JIT PAM Cannot Come Too Soon

Services such as the AWS AssumeRole,4 which enables a user to obtain a temporary set of security access tokens and credentials from Amazon’s Security Token Service (STS), showcase a new access model. Also supported by Microsoft, JIT access significantly reduces the IT attack surface because privileges are not “always-on.” JIT access epitomizes the principle of least privilege.

Should PAM Converge With IGA?

Something must manage JIT access to give the command for the user to assume a role at run time. Administrators or developers cannot be expected to cooperate with manual workflow approval processes every time they want to log in to a server or run a new command.

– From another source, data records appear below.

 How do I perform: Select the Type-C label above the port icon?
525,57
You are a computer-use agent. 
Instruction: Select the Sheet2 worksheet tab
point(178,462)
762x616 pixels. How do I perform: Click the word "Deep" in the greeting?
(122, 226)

However, it is the IGA component of IAM (not PAM) that has the deep knowledge of roles, entitlements and identities needed to grant or deny access via an automated, risk-based decision. PAM integration with IGA tends to be shallow. IGA and PAM vendors will need to integrate more tightly or else each implement more of each other’s feature sets for the cloud.

Integrate With DevOps Pipelines to Manage Privileged Service Accounts

If IGA can make the access request process almost seamless, providing JIT PAM for user accounts in the SaaS, Platform as a Service (PaaS) and IaaS environments will be a huge risk reducer. Without always-on roles and long-lived tokens, cloud breaches such as Capital One’s are less likely to occur.

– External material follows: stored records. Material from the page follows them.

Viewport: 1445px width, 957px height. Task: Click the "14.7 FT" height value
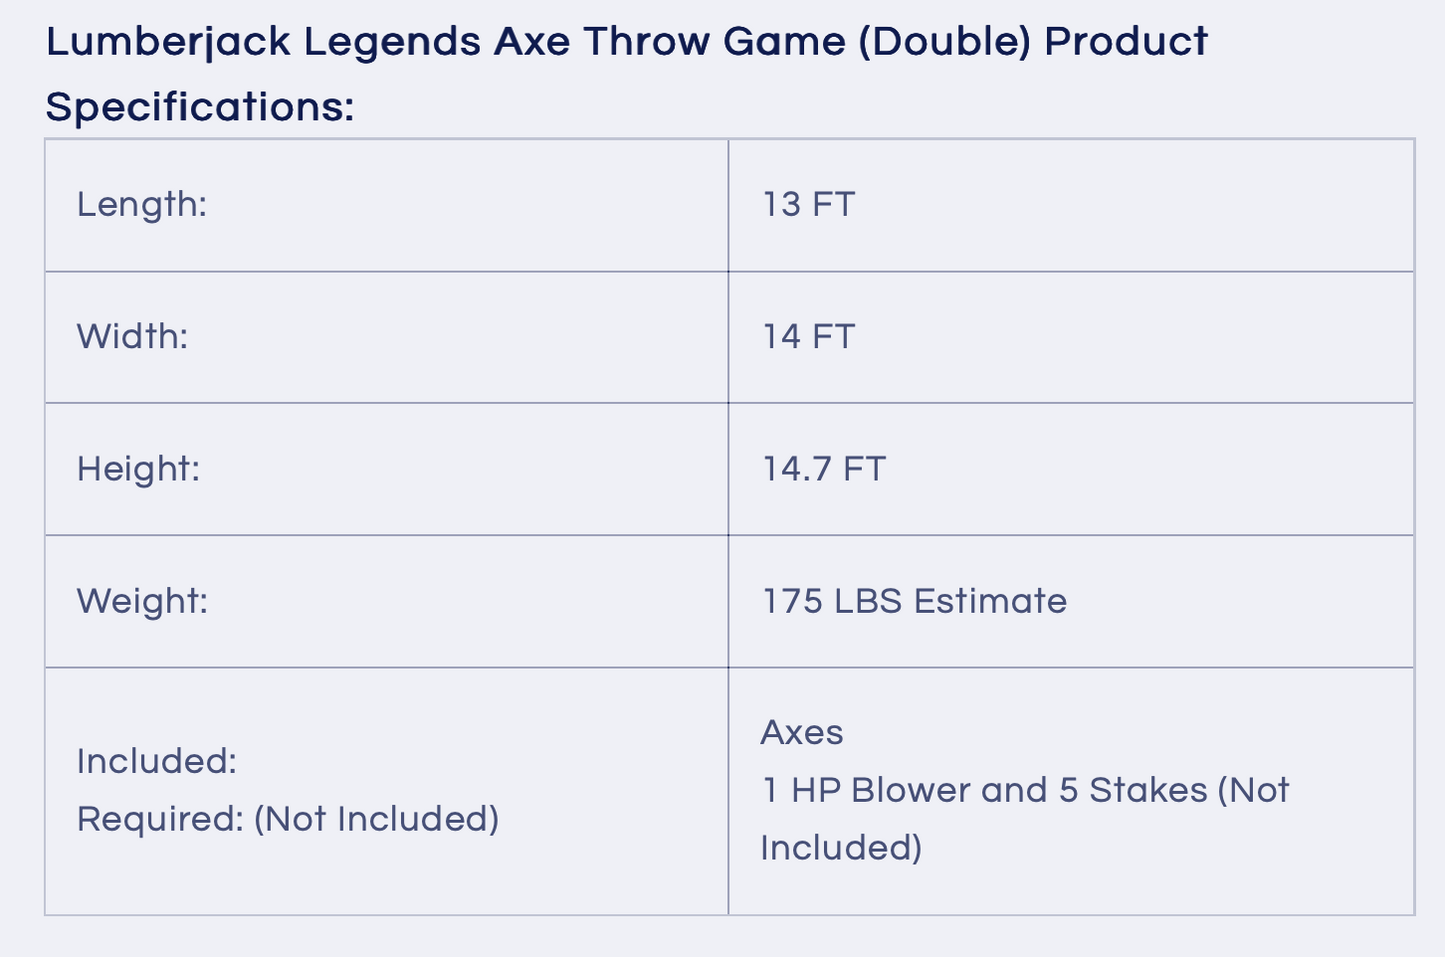coord(824,469)
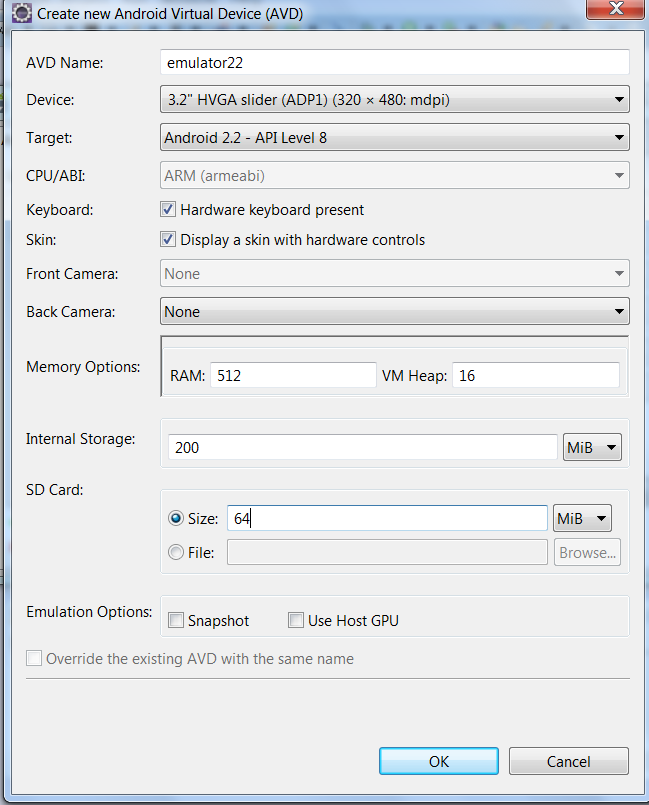
Task: Click the SD Card size input field
Action: tap(387, 519)
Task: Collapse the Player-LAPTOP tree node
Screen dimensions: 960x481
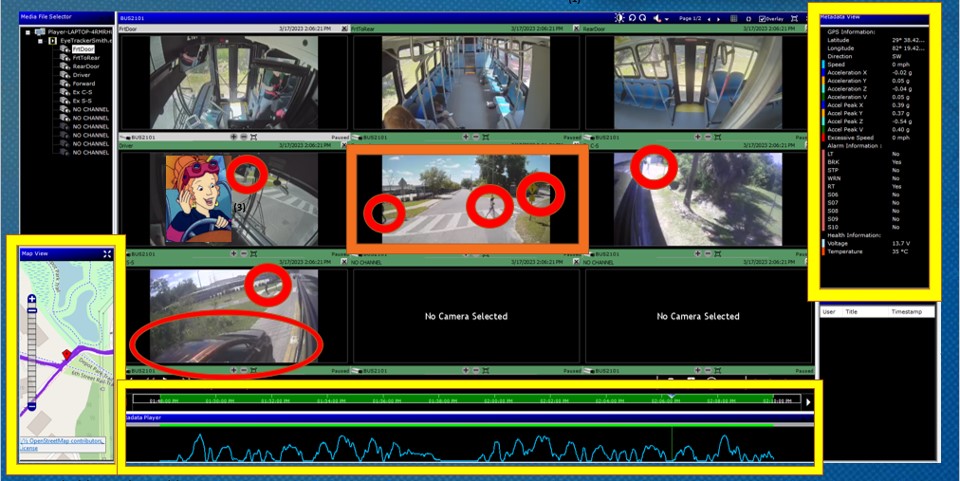Action: (29, 33)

More must be done for the IaaS environment. To start, IGA/PAM must support bringing DevOps under a risk-based identity governance model. DevOps user accounts for the most sensitive applications should only get elevated privileges after matching relevant risk criteria, and access should be limited to specific functions.

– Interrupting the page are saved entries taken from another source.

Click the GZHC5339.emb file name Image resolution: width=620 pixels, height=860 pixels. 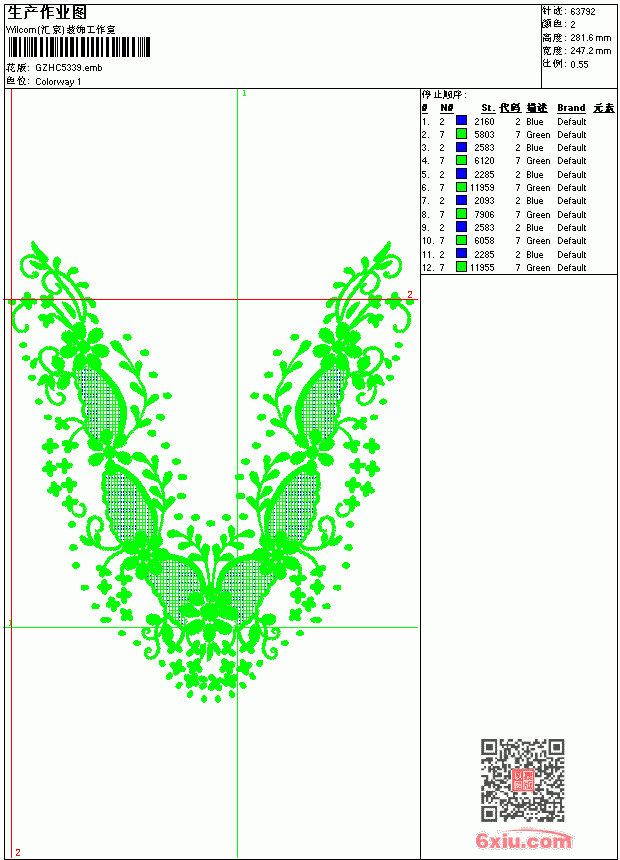click(x=69, y=68)
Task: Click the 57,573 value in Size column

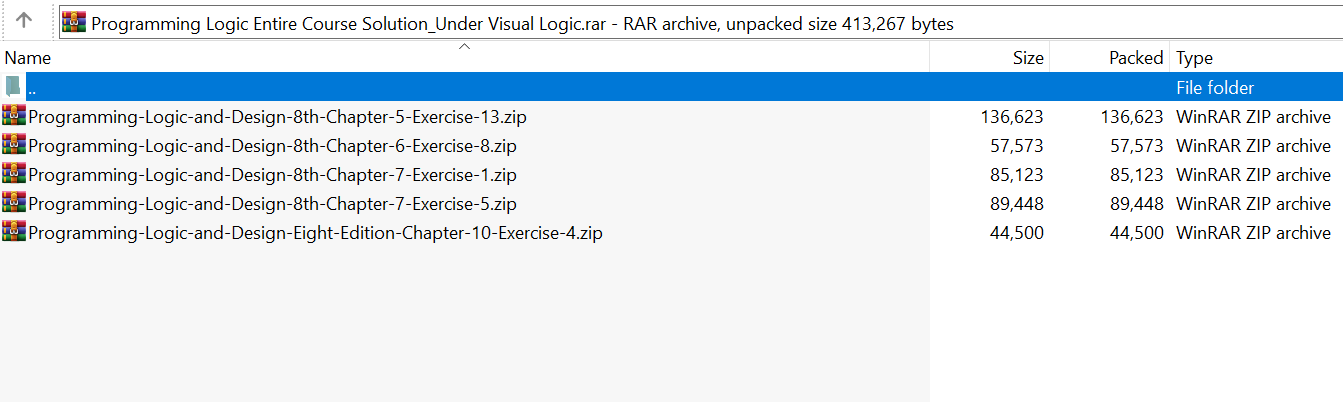Action: 1016,146
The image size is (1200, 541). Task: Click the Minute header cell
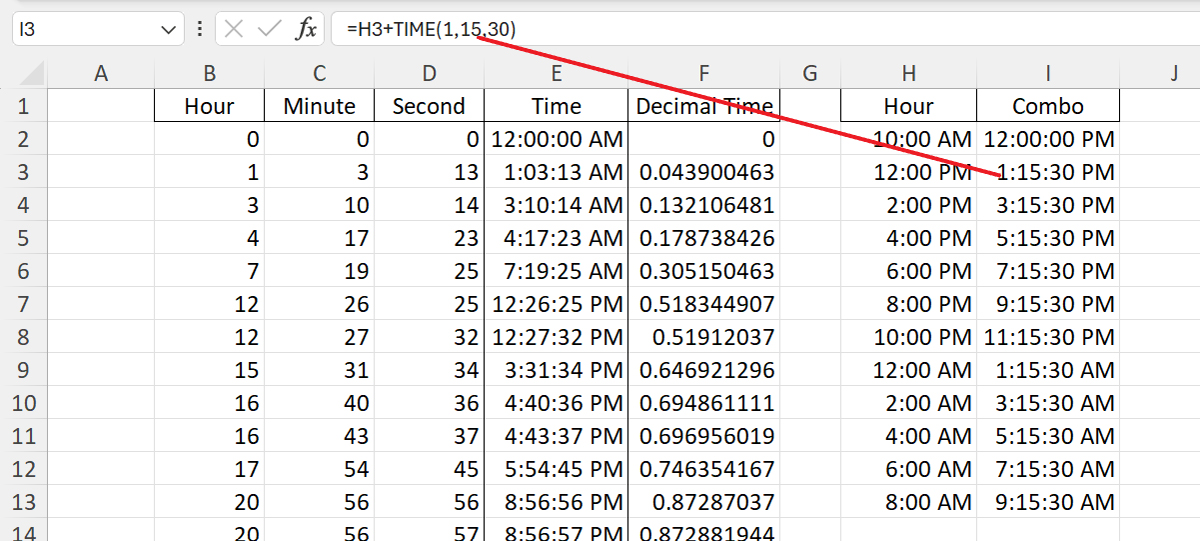coord(319,107)
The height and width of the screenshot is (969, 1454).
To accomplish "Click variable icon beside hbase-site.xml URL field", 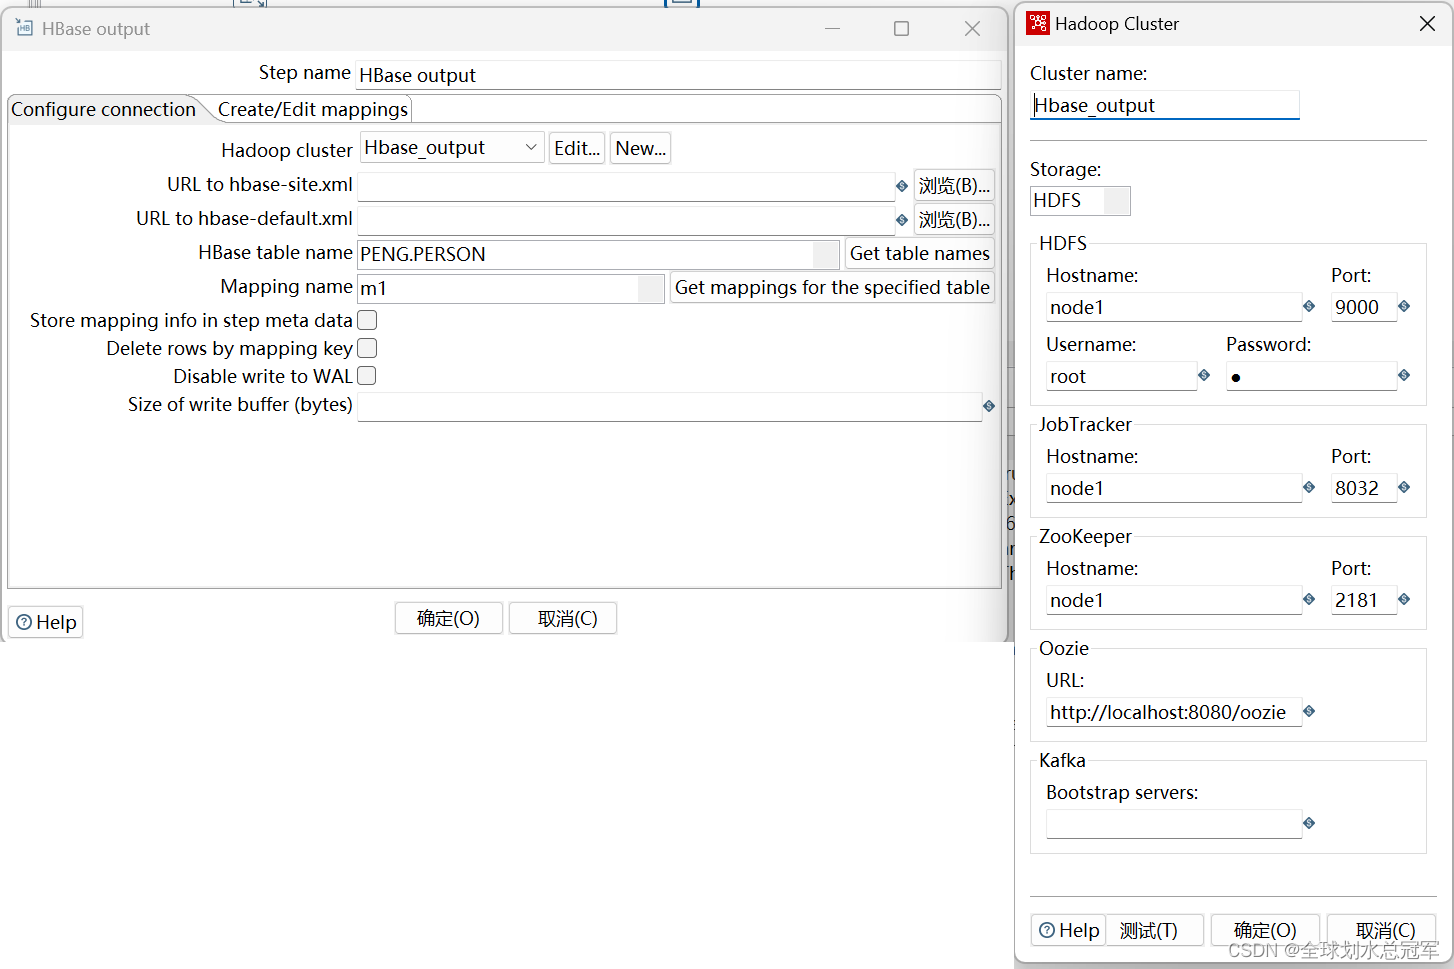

Next, IGA/PAM must implement a holistic approach to managing both user and service account access. Service account authentication should be controlled through API keys or externalized secrets management. Service account privileges could also be controlled through roles known to the IGA system. Such controls require cloud PAM solutions to integrate with DevOps pipeline orchestrators such as Ansible, Chef and Jenkins.

Finally, IGA/PAM must be capable of deploying an “anti-fragile” architecture model. To scale with the cloud, IGA/PAM ultimately need to run in the cloud. (Most are on-premises today.) Components such as current-day jump hosts and agents should be containerized, microservices-based and DevOps-enabled (at least in large-scale, self-contained system environments).

Conclusion

JIT access, IGA/PAM convergence and anti-fragile architectures offer the industry hope of extending PAM to the cloud and of overcoming PAM’s traditional adoption barriers. Many practical challenges remain to be overcome, and there is a risk of project overreach for early adopters. But delaying exploration of cloud IGA/PAM could perpetuate and even increase systemic vulnerabilities of the current fragmented, overprivileged IAM environments. Practitioners should begin by looking for easy wins and/or risk reduction to the most critical systems to build converged cloud IGA/PAM capability in the coming year.

Endnotes

1 Blum, D.; “Privileged Account Management (PAM) Is Necessary, But Deploying It Stinks,” Security Architects Partners, 6 May 2015, https://security-architect.com/privileged-account-management-pam-is-very-important-but-deploying-it-stinks/
2 Said in a conversation with the author
3 Blum, D.; “Did Capital One Respond Well to an ‘Erratic’ Data Breach?” Security Architects Partners, 10 September 2019, https://security-architect.com/did-capital-one-respond-well-to-an-erratic-data-breach/
4 Amazon Web Services (AWS), “AssumeRole,” https://docs.aws.amazon.com/STS/latest/APIReference/API_AssumeRole.html

Dan Blum, CISSP, Open FAIR
Is a principal consultant with Security Architects Partners. As an internationally recognized expert in cybersecurity, risk management, cloud computing and identity management, he leads or contributes to projects such as performing security assessments and developing customers’ risk management programs, identity management, security strategy or architecture road maps. Formerly a Golden Quill award-winning vice president and distinguished analyst at Gartner, Blum has participated in industry groups such as ISACA, IDPro, the Cloud Security Alliance, Kantara Initiative, OASIS and others. He is also author of the upcoming book Rational Cybersecurity for the Business.